STEllAR-GROUP/hpx

handle_received_parcels may never return

JiakunYan opened this issue · 8 comments

When the parcelport completes the receiving of a parcel, it should call the handle_received_parcels function to deliver this parcel to the upper layer. However, I found there are chances that this function will never return.

In most cases, this will not result in severe consequences, as most of those invocation happens in the background_work function, which will be called repeatedly by the background threads anyway. (They may still cause some buffers to be not freed though.) However, in LCI, because the aggressive strategy of overlapping sends/recvs together, this could cause some sends never complete and the application hang.

By adding logs before and after the invocation of handle_received_parcels, I found only 1669 of the first 1698 invocation actually returned.

@hkaiser Is this the expected behavior of handle_received_parcels?

Revise: In the LCI parcelport, when the worker thread starts sending parcels, if the send temporarily fails, the worker thread can call the background_work function, which can call the handle_received_parcels function and never return (and then the sending is pending forever and the application hangs).

However, I just found, if I don't let the worker thread call background_work function (so only the background thread is calling it), all calls to handle_received_parcels will return.

Do you have an idea why a worker thread calling the background_work function can be a problem?

Update: I see the issue. In general, it is not safe. Imagining a worker thread is in the middle of sending a message for Task A. It calls the handle_received_parcels and starts to execute Task B, which is put to sleep waiting for condition C to happen. Condition C can depend on A and then we have a deadlock.

@JiakunYan is there anything we can do to avoid this situation?

For now, I just disabled the option that calls background_work when sending. It would be useful if there is an option to tell the handle_received_parcels to always spawn independent user-level threads, instead of directly running it in the current thread.

I'd like to better understand this problem. Could you please elaborate in more detail under what circumstances this is happeneing?

Sure, how about this?

LCI sends can fail temporarily due to resources unavailable. I have an option in the LCI parcelport that, once enabled, will call the background_work function when send fails.

pseudo-code for send_parcel:

while (LCI_send(header) == RETRY) {
  do_background_work();
{

However, I found this can lead to deadlock in some cases. My assumption is:

  1. Worker thread 1 is sending parcel A. This parcel A will trigger another task A.
  2. Parcel A's send temporarily fails, so worker thread A calls the background_work function.
  3. Worker thread A's background_work function invocation receives parcel B and invokes the handle_receive_parcels function.
  4. Parcel B triggers an HPX direct action (task B), which will directly be executed on worker thread A (if my understanding of direct action is correct)
  5. Task B waits on some condition variable C, which will cause worker thread 1 to be put to sleep.
  6. Condition C depends on the execution of task A, but worker thread 1 has been put to sleep, which means parcel A will never be sent out.

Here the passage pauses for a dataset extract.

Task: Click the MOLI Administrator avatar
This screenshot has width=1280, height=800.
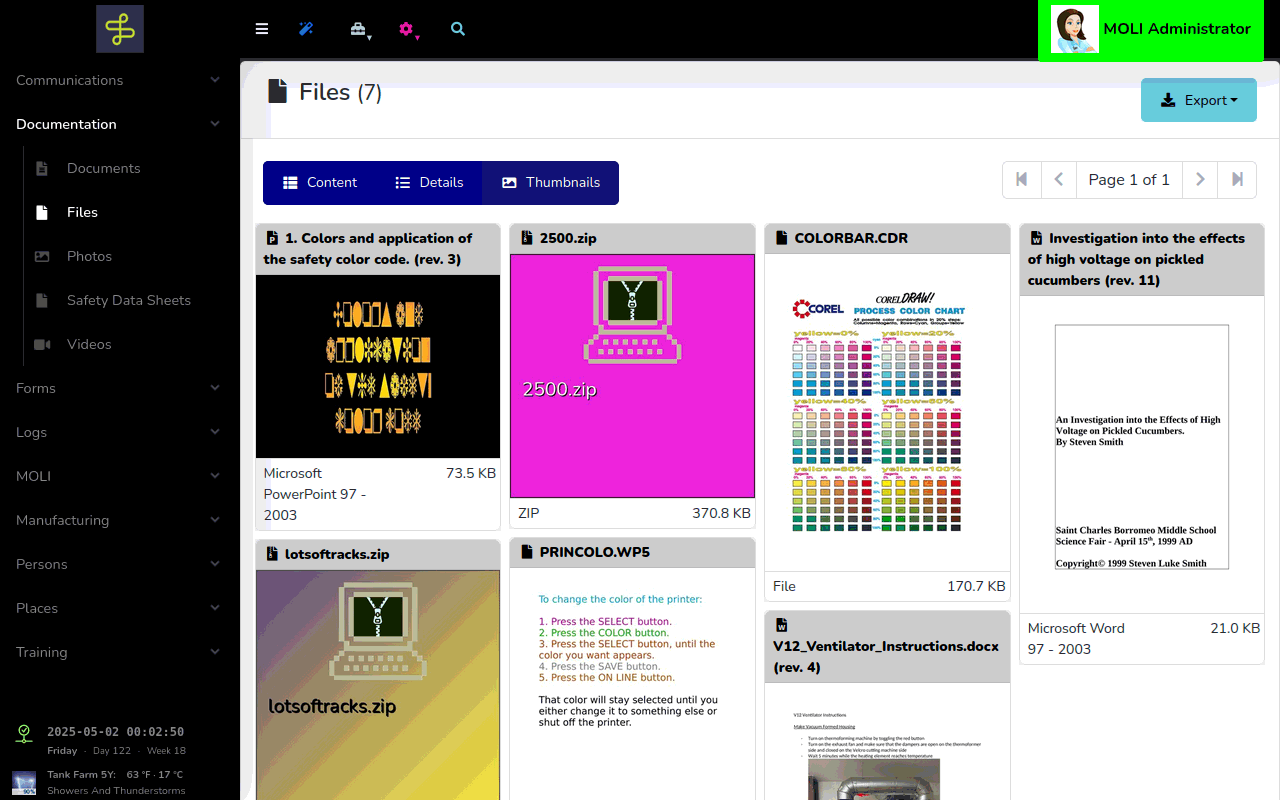Action: [1075, 30]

@JiakunYan instead of calling the do_background_work() yourself, simply don't do anything in this case (return control to the scheduler) and let HPX invoke your parcelport again during its next invocation of the background work. I don't think there is a need for you to invoke it directly as HPX will call it in regular intervals anyways.

Sorry, forgot about this issue.

Yes, I ended up just calling the yield() function. The only problem is that, when there are many tasks, the background_work function will not be invoked frequently, but we can control that with max_busy_loop.